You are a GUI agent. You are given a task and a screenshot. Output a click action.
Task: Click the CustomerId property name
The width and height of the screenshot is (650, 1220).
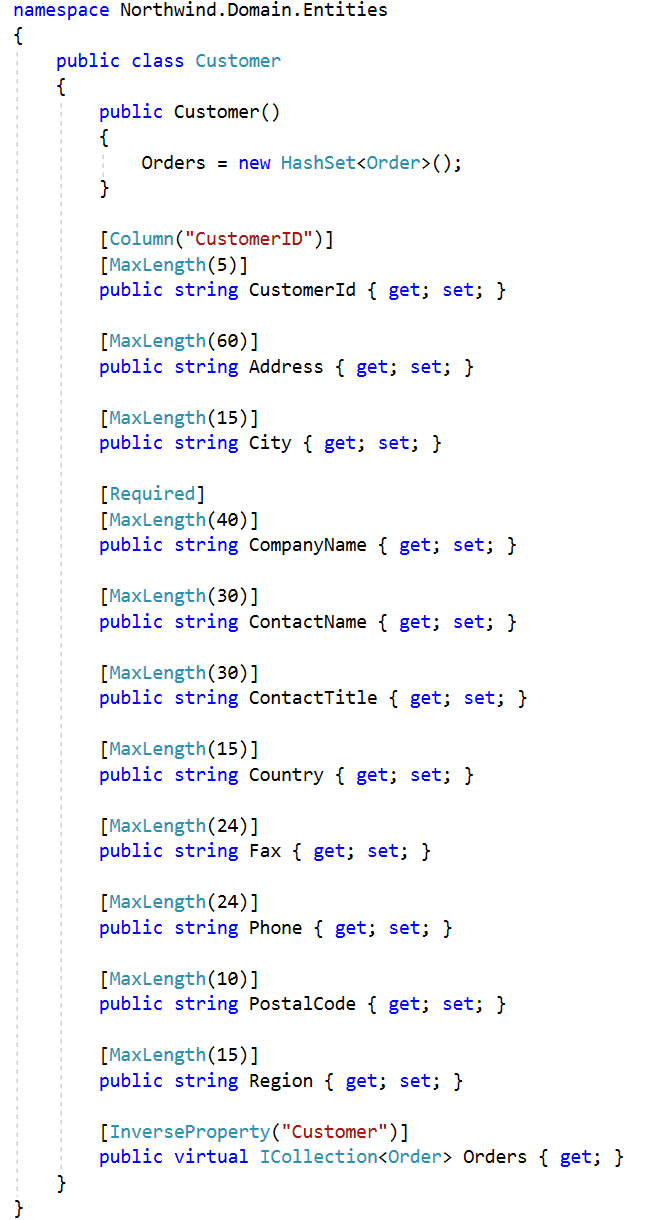click(302, 290)
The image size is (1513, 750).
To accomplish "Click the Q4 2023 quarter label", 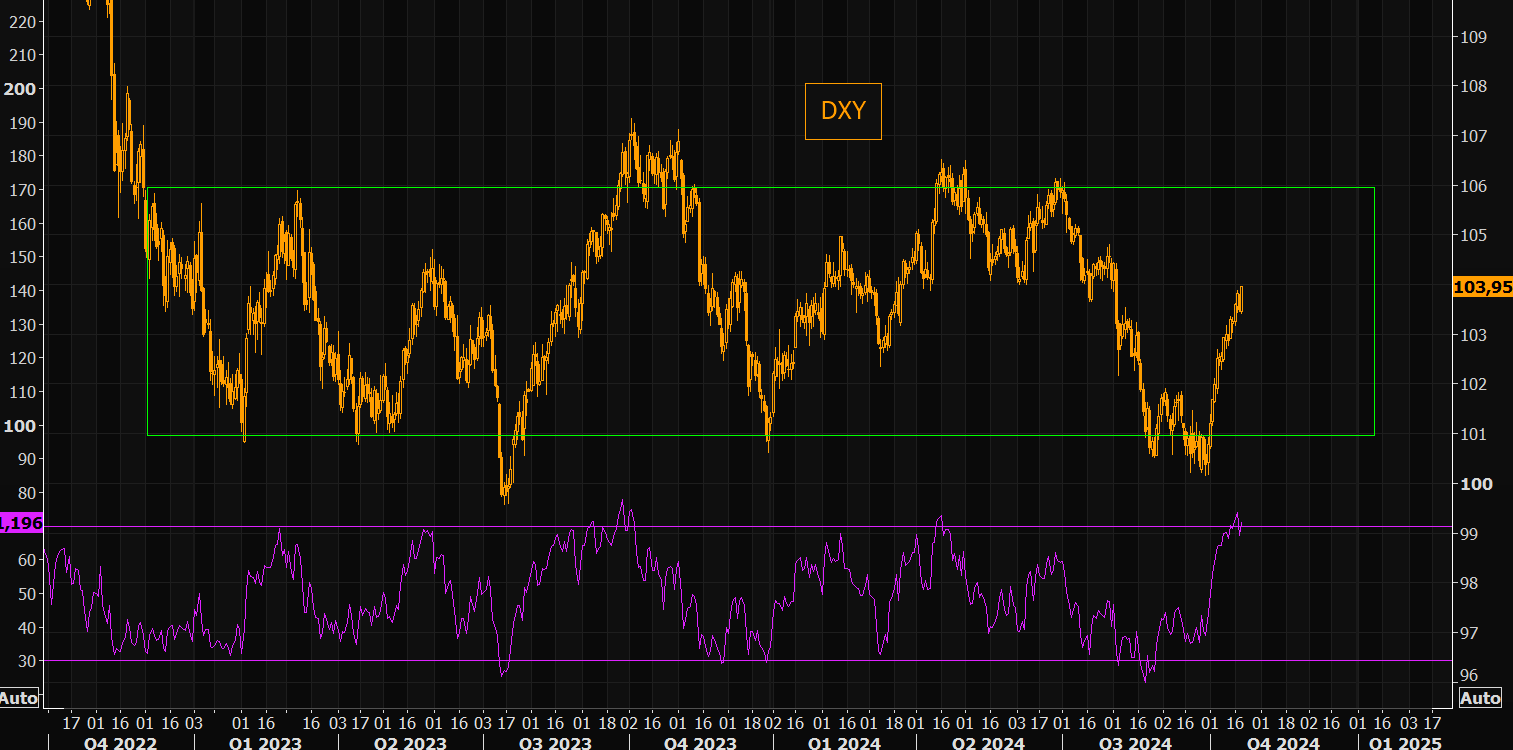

============

(Task details)
Exactly the lines from the line containing "Task: Click the CustomerId property name" to the end of the records need to be copied, both ends included, with pictures left out.

(Output of the exercise)
Task: Click the CustomerId property name
The width and height of the screenshot is (650, 1220).
click(302, 290)
The image size is (1513, 750).
To accomplish "Click the Q4 2023 quarter label", 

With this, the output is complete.